Türkiye’yi Bilgi Çağı’dan uzak tutma potansiyeli olan, çağdışı İnternet Yasası ne yazık ki Cumhurbaşkanı Ahmet Necdet Sezer’in onayından da geçti.
Önüne onay için gelen her yasayı, büyük bir titizlikle didik didik eden, toplumun çeşitli kesimlerinden gelecek eleştirilere kulak veren Ahmet Necdet Sezer, ana muhalefet partisi CHP’nin de yasaya verdiği örtülü destekten etkilenmiş olacak ki bu kez ince eleyip sık dokumadan onaylayıverdi bu kritik yasayı.
Halbuki yasada, İnternet’in ruhunu bilmeyen hukukçuların kolay kolay fark edemeyeceği bir açık var. Yasa ilk bakışta anayasaya aykırı gözükmüyor ancak uygulamada anayasaya aykırılık yaratacak önemli bir boşluğu var.
Yasaya göre kurulucak olan bir Başkanlık, İnternet sitelerini izleyerek, örneğin müstehcen bulduğu içeriğe erişimin engellenmesini sağlayabilecek.
Ancak bu engellemenin müstehcen içeriğe sahip sayfaya mı yoksa sayfanın barındırıldığı tüm siteye mi yapılacağı yasada açık değil.
Yani eğer yasa, engellemenin tüm siteye yapılacağı şeklinde yorumlanıp uygulamaya konulursa sansürün yolu açılacak demektir.
Örneğin bir haber sitesinde gösü açılan bir tenisçi fotoğrafı yayınlandığını düşünün. Ve Başkanlık bu fotoğrafı müstehcen bulup erişimi engelleme kararı almış olsun.
Engelleme müstehcen fotoğrafın yayınlandığı sayfaya değil de haber sitesinin tümüne uygulanırsa, bu Anayasa’nın düşünceyi yayma ve basın özgürlüklerini düzenleyen 26 ve 28. maddelerinin açıkça ihlal edilmesi anlamına gelir.
Cumhurbaşkanı Sezer, istese yasayı uygulamada anayasaya aykırılık yaratabilecek eksikliklerinin giderilmesi için tekrar görüşülmek üzere TBMM’yi iade edebilirdi.

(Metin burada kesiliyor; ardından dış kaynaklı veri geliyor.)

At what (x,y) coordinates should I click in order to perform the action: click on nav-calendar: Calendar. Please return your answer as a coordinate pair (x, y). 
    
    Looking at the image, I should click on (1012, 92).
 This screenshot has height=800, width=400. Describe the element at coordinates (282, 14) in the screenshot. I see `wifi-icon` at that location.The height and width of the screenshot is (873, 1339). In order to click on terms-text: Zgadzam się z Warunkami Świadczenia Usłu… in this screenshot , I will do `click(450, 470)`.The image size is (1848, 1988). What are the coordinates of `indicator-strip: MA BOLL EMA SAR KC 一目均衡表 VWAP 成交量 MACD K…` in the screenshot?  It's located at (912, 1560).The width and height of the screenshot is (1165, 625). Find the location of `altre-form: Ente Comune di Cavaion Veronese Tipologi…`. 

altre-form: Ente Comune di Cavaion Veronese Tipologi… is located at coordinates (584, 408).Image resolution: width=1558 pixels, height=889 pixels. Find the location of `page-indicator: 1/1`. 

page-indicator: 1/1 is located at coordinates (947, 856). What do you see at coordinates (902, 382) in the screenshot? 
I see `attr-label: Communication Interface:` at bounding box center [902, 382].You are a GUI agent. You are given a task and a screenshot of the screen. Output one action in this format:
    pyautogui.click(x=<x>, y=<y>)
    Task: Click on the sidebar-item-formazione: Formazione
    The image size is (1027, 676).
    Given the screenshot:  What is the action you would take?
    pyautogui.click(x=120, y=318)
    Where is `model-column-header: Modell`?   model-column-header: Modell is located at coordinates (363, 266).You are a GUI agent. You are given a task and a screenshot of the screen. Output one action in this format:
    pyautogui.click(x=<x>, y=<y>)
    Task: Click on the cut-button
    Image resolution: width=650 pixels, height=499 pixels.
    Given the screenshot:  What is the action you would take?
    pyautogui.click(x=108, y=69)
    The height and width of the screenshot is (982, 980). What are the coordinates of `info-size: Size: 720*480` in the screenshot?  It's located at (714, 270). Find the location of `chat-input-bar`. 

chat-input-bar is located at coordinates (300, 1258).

Ne yazık ki etmedi. Bize de yasanın yürütülmesine yönelik yönetmelikleri beklemek kaldı. Umarız bu ve benzeri açıklar yönetmelikte düzeltilir.
Yoksa erişim engellemesine karşı açılacak ilk dava, hakim kararıyla Anayasa Mahkemesine yansır.
Ancak arada olan İnternet’e asıl gücünü veren sıradan İnternet kullanıcılarına olur. Bu da İnternet’in sunduğu fırsatları vatandaşlarına kullandırtmayan Türkiye’nin Sanayi Çağı’nı kaçırdığı gibi Bilgi Çağı’nı da ıskalaması anlamına gelir.